Nokia, the Finnish IT and technology corporation, said on Tuesday that Tarun Chhabra has been appointed as its country manager in India, effective April 1, 2024. He will succeed Sanjay Malik, who retires on March 31, 2024.
“Tarun Chhabra will continue in his role of Head of Mobile Networks Market India in addition to assuming India Country Manager responsibilities,” according to a statement released by the business. “India is such an important market for Nokia and I believe that, in this new role, I will be able to help our customers to benefit from Nokia’s leading technology across our portfolio, at a time when technology is playing a vital role than ever before in the lives of organizations, companies, individuals and societies,” Chhabra said in a statement.
Following Ericsson’s disappointing 2023 financial results, Nokia reported an 8% year-on-year decline in like-for-like revenues to €22.3 billion and a 24% decline in comparable operating profit to €2.38 billion and expects its sales to fall further this year, owing primarily to a sharp decline in mobile network infrastructure revenues.
Nokia is going through a hard stretch, and it would prefer to forget about 2023. It was already feeling the pinch last year as telecoms, notably the three main operators in the United States, reduced their network investment budgets (the two main carriers in India being the exception). As a result, Nokia launched a cost-cutting drive, with up to 14,000 positions being slashed as revenues declined.
The Finnish vendor then suffered a severe blow from one of its primary clients for mobile network infrastructure: AT&T. In November, AT&T announced that it was switching to a nearly single-vendor supplier strategy for its radio access network (RAN) and heavily investing in Open RAN-enabled systems. Ericsson was given that responsibility; see AT&T goes big on Open RAN with Ericsson and Nokia licks its wounds over AT&T’s RAN rejection.
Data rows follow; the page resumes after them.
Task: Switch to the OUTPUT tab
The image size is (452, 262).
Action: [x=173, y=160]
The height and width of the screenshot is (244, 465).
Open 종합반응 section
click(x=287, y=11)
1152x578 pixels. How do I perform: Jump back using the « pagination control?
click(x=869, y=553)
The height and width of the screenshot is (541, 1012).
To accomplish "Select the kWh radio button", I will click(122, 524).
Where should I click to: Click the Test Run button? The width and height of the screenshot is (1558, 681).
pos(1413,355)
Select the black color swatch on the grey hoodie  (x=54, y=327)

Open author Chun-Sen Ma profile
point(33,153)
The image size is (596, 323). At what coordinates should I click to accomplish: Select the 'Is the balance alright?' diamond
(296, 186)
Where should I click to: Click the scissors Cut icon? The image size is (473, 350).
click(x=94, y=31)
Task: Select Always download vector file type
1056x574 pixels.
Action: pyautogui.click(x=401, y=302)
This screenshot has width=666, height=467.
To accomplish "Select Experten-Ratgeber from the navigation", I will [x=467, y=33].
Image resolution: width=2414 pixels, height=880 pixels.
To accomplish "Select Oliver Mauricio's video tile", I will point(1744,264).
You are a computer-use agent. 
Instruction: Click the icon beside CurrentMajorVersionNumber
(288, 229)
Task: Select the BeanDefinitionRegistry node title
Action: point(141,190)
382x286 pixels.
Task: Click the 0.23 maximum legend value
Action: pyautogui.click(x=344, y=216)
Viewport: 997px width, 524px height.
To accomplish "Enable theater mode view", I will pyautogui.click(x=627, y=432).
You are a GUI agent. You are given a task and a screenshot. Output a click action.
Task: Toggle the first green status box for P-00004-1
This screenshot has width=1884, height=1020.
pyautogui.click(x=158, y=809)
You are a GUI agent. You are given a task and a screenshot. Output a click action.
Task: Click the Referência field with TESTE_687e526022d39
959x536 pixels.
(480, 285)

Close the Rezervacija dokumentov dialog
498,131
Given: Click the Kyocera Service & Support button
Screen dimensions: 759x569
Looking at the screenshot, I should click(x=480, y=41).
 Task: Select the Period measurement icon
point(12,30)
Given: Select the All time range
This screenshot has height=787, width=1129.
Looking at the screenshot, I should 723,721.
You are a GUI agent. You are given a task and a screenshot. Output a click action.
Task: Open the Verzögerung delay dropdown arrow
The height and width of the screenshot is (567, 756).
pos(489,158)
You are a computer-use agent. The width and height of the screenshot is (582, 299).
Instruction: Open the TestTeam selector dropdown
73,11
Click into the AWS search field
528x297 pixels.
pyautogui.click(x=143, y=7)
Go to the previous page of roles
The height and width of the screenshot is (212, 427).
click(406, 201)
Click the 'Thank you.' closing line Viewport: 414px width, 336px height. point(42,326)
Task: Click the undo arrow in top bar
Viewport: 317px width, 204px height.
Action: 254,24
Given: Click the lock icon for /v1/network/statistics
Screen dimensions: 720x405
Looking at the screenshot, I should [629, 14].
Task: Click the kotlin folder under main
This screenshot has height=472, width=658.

The company has now released a somewhat dismal outlook for the upcoming year as part of its earnings report. This is especially true for its Mobile Networks division, which in 2023 reported full-year revenues of $9.8 billion, down 5% on a constant currency basis from 2022, and an operating profit margin of 7.4%, down from 8.8% in 2022. Nokia projects that the Mobile Networks division’s revenues will drop by 10% to 15% in 2024, bringing the division’s total revenues to between $8.82 billion and $8.33 billion. The division’s operating profit margin is also predicted to drop to between 1% and 4%.